Emily Beck and Fengxiao Bu Present Their Research Thursday, 6/26/14
Abstract for Emily Beck
Cyto-nuclear co-intogression in the sister species Drosophila yakuba and D. santomea
Introgression, also called introgressive hybridization, is the effective exchange of genetic information between species through natural hybridization, and can occur when reproductive isolation is incomplete. Previous genetic analysis of the hybrid zone formed by Drosophila yakuba and its sister species D. santomea showed that the mitochondrial genome of the former species had introgressed into the latter and completely replaced its native form. Since mitochondrial proteins work intimately with nuclear-encoded proteins in the oxidative phosphorylation (Oxphos) pathway, we hypothesized that some nuclear genes in Oxphos co-introgressed along with the mitochondrial genome allowing for preservation of function. We analyzed nucleotide variation in the 12 nuclear genes that form cytochrome c oxidase (COX), an Oxphos enzyme complex composed of both nuclear- and mitochondrial-encoded proteins, in 33 Drosophila lines. Using maximum likelihood methods, we detected significant introgression from D. yakuba to D. santomea in only the three nuclear genes composing subunit V of this complex. The detection of introgression in the three proteins that work together in same subunit, interact with one another, and directly with the mitochondrial-encoded core strongly supports coordinated cyto-nuclear co-introgression to allow for optimal COX activity. We aim to investigate the nuclear genes of all the other subunits of Oxphos (88 genes total) for evidence of co-introgression.
Abstract for Fengxiao Bu
CFH-mutation related atypical hemolytic uremic syndrome may be modulated by Coagulation factor X
F. Bu1,2, N. Borsa2, W. Tollefson3, M. Schnieders3, H. Azaiez2, K. Wang4, C. Thomas2,5, C. Nester2,5, R. Smith1,2,5
1) Interdepartmental PhD Program in Genetics, University of Iowa, Iowa City, IA; 2) Molecular Otolaryngology and Renal Research Laboratories, University of Iowa, Iowa City, IA; 3) Department of Biochemistry, University of Iowa, Iowa City, IA, USA; 4) Department of Biostatistics, College of Public Health, University of Iowa, Iowa City, IA; 5) Rare Renal Disease Clinic, Departments of Pediatrics and Internal Medicine, Carver College of Medicine, University of Iowa, Iowa City, IA,
Background: Atypical hemolytic uremic syndrome (aHUS) is a complement-related rare renal disorder characterized by microangiopathic hemolytic anemia, thrombocytopenia and acute renal failure. Mutations in CFH account for approximately 22% of aHUS cases. In familial cases, CFH-mutation penetrance ranges from 12.5% to 100% suggesting the involvement of other genetic factors/modifiers in the etiology of this disorder.
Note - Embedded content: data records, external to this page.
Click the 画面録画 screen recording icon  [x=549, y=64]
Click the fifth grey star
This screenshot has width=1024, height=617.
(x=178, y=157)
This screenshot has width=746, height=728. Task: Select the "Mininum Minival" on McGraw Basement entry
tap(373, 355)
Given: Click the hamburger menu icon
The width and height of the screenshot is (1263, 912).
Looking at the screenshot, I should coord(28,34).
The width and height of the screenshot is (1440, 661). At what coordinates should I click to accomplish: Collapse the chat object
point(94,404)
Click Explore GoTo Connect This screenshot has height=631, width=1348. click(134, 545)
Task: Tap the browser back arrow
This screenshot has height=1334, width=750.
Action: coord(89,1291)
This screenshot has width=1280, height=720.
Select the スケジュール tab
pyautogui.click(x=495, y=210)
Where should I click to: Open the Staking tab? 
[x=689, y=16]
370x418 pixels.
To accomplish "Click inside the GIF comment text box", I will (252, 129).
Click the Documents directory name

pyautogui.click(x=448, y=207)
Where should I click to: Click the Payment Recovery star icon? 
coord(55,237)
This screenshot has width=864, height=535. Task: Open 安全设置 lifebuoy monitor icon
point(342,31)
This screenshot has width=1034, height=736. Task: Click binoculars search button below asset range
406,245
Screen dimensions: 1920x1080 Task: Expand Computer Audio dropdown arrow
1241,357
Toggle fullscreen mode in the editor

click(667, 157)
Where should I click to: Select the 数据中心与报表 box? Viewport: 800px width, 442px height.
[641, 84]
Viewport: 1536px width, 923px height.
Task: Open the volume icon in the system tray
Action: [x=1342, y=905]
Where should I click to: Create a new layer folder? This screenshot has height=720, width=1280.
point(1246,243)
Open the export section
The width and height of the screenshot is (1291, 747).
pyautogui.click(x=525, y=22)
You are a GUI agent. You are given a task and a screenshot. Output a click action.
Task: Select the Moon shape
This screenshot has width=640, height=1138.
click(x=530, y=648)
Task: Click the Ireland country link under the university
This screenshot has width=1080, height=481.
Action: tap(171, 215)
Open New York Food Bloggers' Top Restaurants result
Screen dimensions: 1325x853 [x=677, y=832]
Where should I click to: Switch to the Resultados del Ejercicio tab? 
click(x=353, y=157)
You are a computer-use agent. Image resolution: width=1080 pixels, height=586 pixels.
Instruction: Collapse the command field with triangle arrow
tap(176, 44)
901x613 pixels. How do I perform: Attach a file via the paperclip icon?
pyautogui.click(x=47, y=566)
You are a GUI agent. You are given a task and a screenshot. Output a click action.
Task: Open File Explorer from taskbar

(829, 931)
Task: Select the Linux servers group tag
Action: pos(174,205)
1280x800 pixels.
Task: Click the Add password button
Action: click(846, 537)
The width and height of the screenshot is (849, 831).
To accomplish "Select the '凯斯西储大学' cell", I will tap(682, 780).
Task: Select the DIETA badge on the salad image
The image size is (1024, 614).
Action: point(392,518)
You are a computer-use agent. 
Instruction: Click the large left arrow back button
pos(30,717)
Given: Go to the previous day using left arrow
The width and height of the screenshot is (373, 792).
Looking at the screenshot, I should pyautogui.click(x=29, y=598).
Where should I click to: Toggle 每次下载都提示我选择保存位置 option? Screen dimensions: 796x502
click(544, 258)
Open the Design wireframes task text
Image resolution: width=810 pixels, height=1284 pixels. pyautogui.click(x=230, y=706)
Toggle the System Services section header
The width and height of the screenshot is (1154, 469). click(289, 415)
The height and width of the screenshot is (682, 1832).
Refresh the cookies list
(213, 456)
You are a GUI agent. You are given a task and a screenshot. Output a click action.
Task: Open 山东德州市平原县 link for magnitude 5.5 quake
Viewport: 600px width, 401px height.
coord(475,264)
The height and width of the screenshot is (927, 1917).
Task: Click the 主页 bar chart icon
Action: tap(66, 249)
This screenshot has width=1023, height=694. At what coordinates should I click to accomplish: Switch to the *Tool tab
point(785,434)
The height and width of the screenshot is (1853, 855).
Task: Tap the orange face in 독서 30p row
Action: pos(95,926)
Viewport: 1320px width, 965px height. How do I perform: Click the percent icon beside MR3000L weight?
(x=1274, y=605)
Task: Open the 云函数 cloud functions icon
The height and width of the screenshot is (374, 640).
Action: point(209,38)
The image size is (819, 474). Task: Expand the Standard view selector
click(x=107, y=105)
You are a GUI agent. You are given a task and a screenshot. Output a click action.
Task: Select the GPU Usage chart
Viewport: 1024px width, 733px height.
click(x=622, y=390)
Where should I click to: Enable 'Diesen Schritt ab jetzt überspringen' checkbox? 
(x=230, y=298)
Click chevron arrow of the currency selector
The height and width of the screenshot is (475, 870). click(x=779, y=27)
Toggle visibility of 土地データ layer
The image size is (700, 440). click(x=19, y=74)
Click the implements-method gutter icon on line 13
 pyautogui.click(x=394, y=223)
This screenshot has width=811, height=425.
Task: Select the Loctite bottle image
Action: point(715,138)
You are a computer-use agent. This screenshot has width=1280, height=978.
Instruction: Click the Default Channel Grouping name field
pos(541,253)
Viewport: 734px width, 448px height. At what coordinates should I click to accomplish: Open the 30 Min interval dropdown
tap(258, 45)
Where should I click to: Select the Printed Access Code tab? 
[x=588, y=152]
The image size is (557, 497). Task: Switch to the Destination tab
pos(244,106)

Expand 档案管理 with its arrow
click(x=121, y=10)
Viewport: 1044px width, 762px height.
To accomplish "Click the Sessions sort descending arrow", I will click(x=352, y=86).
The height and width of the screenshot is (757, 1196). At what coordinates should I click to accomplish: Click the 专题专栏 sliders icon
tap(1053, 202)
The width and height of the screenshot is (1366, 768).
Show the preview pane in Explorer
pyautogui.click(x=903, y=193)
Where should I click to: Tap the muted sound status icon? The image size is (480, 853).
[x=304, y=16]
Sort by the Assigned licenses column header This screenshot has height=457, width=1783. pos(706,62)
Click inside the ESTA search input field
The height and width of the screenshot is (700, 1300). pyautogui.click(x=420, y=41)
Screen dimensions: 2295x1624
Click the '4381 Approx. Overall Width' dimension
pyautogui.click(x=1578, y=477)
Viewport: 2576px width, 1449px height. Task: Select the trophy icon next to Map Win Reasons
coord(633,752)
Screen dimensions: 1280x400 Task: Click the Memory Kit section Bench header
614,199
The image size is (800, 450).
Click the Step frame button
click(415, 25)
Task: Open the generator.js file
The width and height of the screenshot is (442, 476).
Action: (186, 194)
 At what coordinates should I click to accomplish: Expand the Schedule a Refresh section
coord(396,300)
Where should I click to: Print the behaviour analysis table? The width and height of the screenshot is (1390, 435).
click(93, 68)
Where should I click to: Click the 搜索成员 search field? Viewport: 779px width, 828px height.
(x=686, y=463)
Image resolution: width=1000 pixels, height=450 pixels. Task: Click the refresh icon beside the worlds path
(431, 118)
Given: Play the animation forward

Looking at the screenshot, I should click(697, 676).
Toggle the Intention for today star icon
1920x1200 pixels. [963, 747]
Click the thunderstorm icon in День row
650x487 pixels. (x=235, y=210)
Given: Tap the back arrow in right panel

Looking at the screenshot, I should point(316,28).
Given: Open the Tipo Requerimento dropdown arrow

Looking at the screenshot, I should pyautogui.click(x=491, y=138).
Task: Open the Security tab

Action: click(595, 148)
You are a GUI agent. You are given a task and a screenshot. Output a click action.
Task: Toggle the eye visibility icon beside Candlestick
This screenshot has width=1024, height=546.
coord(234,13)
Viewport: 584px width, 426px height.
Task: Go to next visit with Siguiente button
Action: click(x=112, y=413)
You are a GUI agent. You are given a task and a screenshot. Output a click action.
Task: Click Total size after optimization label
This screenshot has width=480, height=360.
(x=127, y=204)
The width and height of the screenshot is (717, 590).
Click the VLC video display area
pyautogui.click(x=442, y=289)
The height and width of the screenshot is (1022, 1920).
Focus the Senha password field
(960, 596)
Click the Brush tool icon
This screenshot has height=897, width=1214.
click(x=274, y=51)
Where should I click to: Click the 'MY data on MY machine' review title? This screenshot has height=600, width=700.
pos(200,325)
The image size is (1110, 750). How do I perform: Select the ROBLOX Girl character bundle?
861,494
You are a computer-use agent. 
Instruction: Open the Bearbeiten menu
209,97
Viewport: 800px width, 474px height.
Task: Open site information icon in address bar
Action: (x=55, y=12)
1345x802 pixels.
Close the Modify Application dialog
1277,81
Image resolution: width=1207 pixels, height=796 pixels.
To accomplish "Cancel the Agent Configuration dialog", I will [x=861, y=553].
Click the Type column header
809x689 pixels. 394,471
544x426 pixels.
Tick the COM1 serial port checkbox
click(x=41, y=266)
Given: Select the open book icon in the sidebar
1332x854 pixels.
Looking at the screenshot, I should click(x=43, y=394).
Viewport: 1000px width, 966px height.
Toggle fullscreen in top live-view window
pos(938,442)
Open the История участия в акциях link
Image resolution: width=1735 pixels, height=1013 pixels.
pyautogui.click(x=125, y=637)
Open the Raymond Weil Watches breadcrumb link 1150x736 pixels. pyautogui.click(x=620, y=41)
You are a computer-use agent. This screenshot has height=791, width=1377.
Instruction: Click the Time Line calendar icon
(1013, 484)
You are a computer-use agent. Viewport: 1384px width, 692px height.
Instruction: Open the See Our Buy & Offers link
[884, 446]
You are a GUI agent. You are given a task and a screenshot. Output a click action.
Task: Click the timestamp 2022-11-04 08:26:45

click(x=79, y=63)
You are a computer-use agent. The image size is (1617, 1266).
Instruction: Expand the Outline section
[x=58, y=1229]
Methods: Five families carrying the same disease mutation – c.3644G>A, p.Arg1215Gln – in CFH were included in this study. Using targeted genomic enrichment and massively parallel sequencing, all coding exons of genes in complement and coagulation cascades were screened for coding variants. Data were analyzed using a customized local Galaxy pipeline. After filtering for quality and frequency, novel and rare variants were annotated based on computational algorithms and reported studies. For selected variants the predicted functional impact was confirmed in vitro.
Results: A known factor X deficiency variant (F10 c.424G>A, p.Glu142Lys) was identified in a three-generation pedigree. No carriers of both the F10 p.Glu142Lys variant and the CFH p.Arg1215Gln variant developed aHUS, although two persons carrying only the CFH p.Arg1215Gln variant developed disease in early childhood. Protein modeling shows that wild-type Glu142 hydrogen bonds with Cys129, while mutated Lys142 hydrogen bonds with Ser146, a shift that destabilizes an important intra-light-chain interaction between a two-stranded beta-sheet and a small alpha-helical secondary structure element. Consistent with this prediction, recombinant mutant factor X secretion was altered in HEK293 cells and its activity was reduced by 30%.
Conclusion: We have identified a variant in F10, p.Glu142Lys, that may modify CFH-related aHUS perhaps protecting CFH-mutation carriers from developing the phenotype.This finding may explain some instances of incomplete penetrance and offer new therapeutic targets to treat this life-threating disease.